Корсары нападали даже на несчастных мудехаров. В 1561 году пираты освободили Алонсо Майордомо, уроженца Альмерии, только после выкупа
[359]. Родственники, уплатившие за пленника пятьдесят дукатов, спасли его от судьбы троих плывших в Тетуан рыбаков-мудехаров, которых корсары захватили в августе 1553 года. Тем удалось сбежать в Сеуту спустя несколько месяцев
[360]. Наконец, подчеркнем, что гази, воители моря, за весь ХVII век часто игнорировавшие приказы падишаха, не боялись развернуть свои пушки и ружья в сторону Мемалик-и Махрусе. Когда в 1624 году двое корсаров-мюхтэди, Али и Мустафа, осмелились напасть на порт Искендеруна, они не просто захватили французские, английские и голландские корабли, а разграбили город и разрушили здание таможни
[361].
Начиная с ХVII века, когда господство Стамбула в регионе ослабло, разногласия среди османских корсаров начали перерастать в междоусобные войны. И пока те шли, гази без колебаний расценивали корабли и имущество других корсаров как трофеи. Вот еще один пример из начала ХІХ века. В 1811 году алжирский флот захватил флагман тунисского флота, дав под предводительством известного арабского корсара Хамиду кровавый бой, в котором погибло 230 человек, и в том числе – главнокомандующий противников.
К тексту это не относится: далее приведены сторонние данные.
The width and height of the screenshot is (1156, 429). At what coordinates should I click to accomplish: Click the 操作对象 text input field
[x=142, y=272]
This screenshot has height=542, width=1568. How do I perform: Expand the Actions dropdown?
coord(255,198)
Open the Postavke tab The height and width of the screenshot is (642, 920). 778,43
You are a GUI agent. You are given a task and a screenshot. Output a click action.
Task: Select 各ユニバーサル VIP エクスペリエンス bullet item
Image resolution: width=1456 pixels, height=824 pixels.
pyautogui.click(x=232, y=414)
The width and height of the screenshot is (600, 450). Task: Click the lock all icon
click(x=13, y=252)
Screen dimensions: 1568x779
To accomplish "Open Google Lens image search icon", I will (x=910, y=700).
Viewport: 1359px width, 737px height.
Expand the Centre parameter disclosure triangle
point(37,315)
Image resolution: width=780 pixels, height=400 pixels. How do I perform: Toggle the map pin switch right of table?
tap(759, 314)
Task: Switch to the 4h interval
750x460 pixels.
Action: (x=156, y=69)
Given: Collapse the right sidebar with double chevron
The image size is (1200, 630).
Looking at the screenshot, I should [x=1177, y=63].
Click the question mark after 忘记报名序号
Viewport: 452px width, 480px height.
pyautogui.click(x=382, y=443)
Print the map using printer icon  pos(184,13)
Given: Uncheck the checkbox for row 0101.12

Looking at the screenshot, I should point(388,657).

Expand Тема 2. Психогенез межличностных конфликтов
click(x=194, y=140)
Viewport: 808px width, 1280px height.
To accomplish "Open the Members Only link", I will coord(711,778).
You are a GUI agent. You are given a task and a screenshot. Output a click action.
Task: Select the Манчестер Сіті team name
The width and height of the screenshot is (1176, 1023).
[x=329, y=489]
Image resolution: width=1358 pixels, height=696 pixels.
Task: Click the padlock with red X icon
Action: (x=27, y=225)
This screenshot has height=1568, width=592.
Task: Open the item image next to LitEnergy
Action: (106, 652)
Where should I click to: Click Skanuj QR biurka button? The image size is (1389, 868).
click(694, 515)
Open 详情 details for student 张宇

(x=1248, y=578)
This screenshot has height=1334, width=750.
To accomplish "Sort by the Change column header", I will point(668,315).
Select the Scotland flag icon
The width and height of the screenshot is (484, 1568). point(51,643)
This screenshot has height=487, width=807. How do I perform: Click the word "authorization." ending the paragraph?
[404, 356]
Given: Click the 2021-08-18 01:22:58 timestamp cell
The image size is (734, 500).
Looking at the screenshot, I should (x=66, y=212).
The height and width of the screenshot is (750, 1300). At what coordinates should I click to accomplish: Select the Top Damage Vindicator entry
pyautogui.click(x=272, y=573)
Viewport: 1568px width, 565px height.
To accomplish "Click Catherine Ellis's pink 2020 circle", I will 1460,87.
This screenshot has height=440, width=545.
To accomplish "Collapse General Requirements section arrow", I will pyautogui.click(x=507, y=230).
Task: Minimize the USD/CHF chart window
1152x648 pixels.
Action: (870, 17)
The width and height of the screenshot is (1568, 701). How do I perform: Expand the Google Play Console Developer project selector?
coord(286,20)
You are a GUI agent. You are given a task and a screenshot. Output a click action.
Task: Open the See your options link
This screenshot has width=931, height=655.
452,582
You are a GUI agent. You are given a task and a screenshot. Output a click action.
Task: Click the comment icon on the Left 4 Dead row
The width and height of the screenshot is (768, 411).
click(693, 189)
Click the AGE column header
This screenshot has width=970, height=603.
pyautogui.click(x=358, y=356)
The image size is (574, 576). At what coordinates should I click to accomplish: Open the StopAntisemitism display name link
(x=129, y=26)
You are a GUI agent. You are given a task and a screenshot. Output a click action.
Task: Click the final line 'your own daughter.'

Остатки поверженного вражеского флота ушли к родному берегу, а Хамиду с захваченным кораблем помпезно вошел в алжирский порт
[362]. Тогда алжирцы не только напали на тунисские суда, а еще и ухитрились поживиться добром с европейских кораблей, прежде остановленных тунисцами
[363].
Корсарская солидарность
Несмотря на все религиозные различия и риторику священной войны в источниках эпохи, мы должны уяснить, что в корсарской среде наблюдалась и определенная профессиональная солидарность. Согласно Моргану, османские корсары, считавшие своих стамбульских патронов «женоподобными трусами», отзывались о мальтийских «коллегах» так: «Пускай они и наши враги, но заслуживали бы уважения, не будь они христианами, целующими крест»
[364].
Многое свидетельствует и о том, что корсары избегали войн друг с другом, сколько бы ни проливали крови в междоусобицах. Ведь они были воинами и не желали убивать своих – в этом их можно сравнить с кондотьерами эпохи Ренессанса
[365]. Андреа Дориа имел тайные соглашения с Хайреддином Барбаросом, что стало притчей во языцех для венецианцев. А венецианцы терпеть не могли генуэзцев, которым нанес поражение османский флот у Превезы, – к слову, европейский адмирал нес за это поражение личную ответственность
[366]. Опять же, через три года Барбарос убежал из Туниса, и нельзя сказать, будто Джианеттино, племянник Дориа, ринулся вслед за ним, точно зверь. А в 1543 году османский флот, опустошивший побережье Неаполя и Рима, обошел стороной Геную, поскольку ее жители, не теряя времени, они отдали Хайреддину знаменитого корсара Тургуда-реиса, которого до тех пор держали гребцом на галерах. Так и в 1558 году генуэзцы будут спасать свои жизни, посылая деньги и еду османскому флоту, который появится в водах Тирренского и Лигурийского морей
[367]. Напоследок скажем, что многие новости на страницах Gazette de France свидетельствуют о том, что в ХVII веке корсары избегали конфликтов друг с другом
[368].
По существу, страны, чей главный доход составляла морская торговля, – такие как Венецианская республика, – относились к пиратам в равной степени сурово, независимо от того, какую религию те исповедовали. Венецианцы настолько ненавидели иоаннитов, постоянно нападавших на их корабли и грозивших мирным отношениям республики с османами, что в 1565 году не скрывали радости, когда турки захватили форт Сант-Эльмо
[369]. Убивая или ссылая на галеры большинство захваченных мальтийских корсаров
[370], венецианцы даже подумывали отдать самых свирепых пленников Улуджу Али, капудан-ы дерья османского флота
[371]. Когда же великий магистр мальтийского ордена, узнав об этом, захватил у себя в порту корабль венецианцев, это переполнило чашу их терпения. В 1584 году сенат примет решение о начале войны
[372], и разъяренные капитаны галер начнут без колебаний отрезать пальцы пленным госпитальерам
[373].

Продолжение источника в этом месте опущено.